There are many experts and books telling you how to pick stocks. You can turn on the TV and you are going to get a stock recommendation if you watch financial news. But most people never tell you when to buy or sell.
You see you have to do more than just get an idea from TV or read about a hot stock in a magazine to make money. You have to know basic trading tactics and fundamentals and put them to use. That is where understanding price action and stock charts comes in.
There are three principles to technical analysis. First is that market action discounts everything. In other words all of the known information is already factored in price. Knowing information won’t give you an edge, because the price already has it factored in.
The second principle is that prices move in trends. There are predictable trends that repeat over and over again that you can take advantage of. The trader’s mantra is “the trend is your friend.”
The third principle of technical analysis is that patterns happen over and over again. Traders and investors tend to move in herds and do the same thing over again, because people don’t change. This enables the technician to profit from the behavior of the crowd in the market.
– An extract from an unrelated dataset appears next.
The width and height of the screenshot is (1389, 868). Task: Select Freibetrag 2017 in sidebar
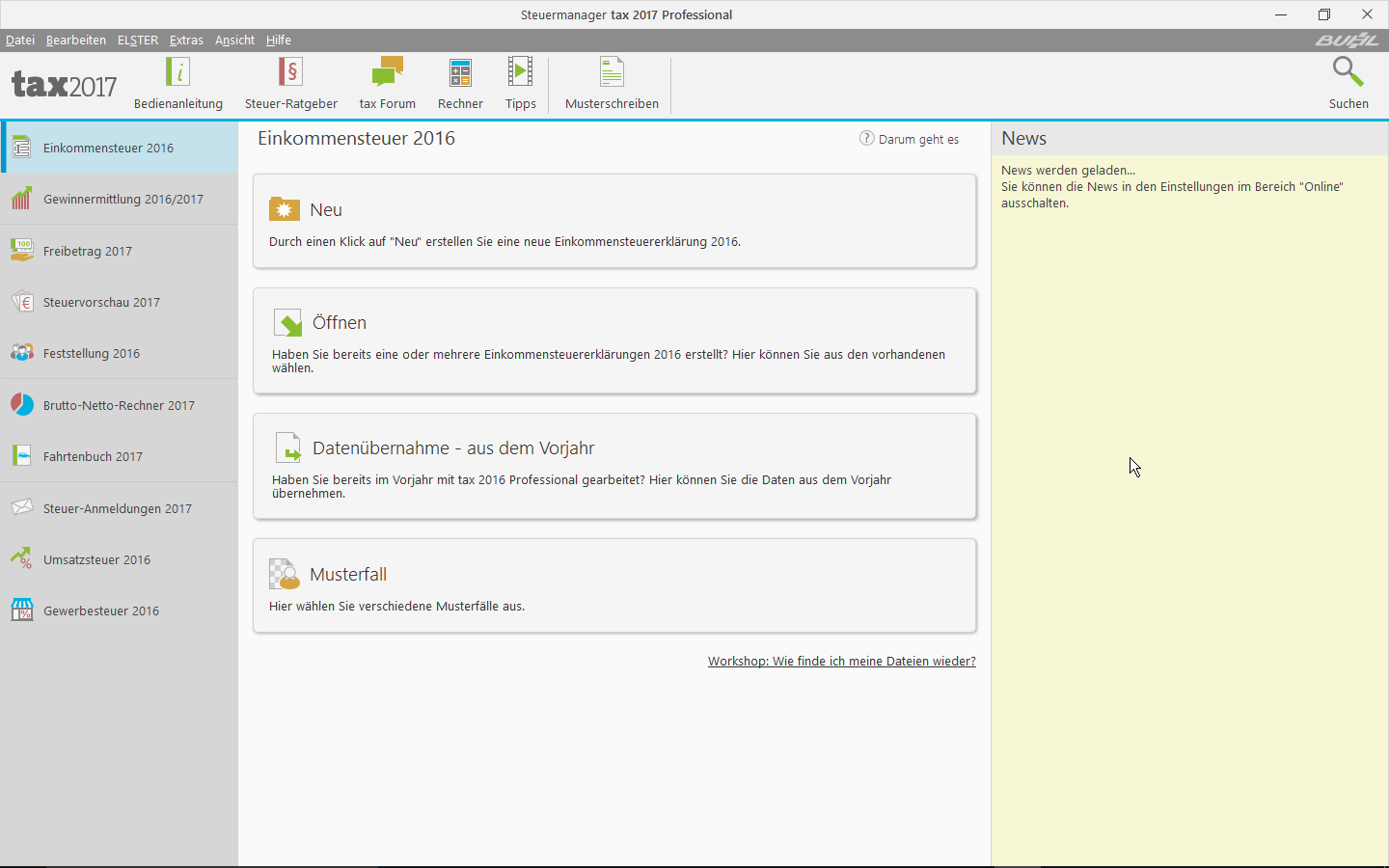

The key is to distinguish important trends from meaningless short-term fluctuations in the stock market. That is why you want to combine some sort of fundamental analysis with technical analysis. You want to use price charts as a tool.
This requires a degree of skill, judgment, and interpretation. Mechanical trading systems attempt to do away with subjectivity by basing investment decisions on mathematical indicators calculated with the variables of price and volume.
Money doesn’t fall from the sky. Making money in the stock market requires guts, grits, and tough work. You need to educate yourself on technical analysis in order to use stock charts and make money off of price action in the stock market.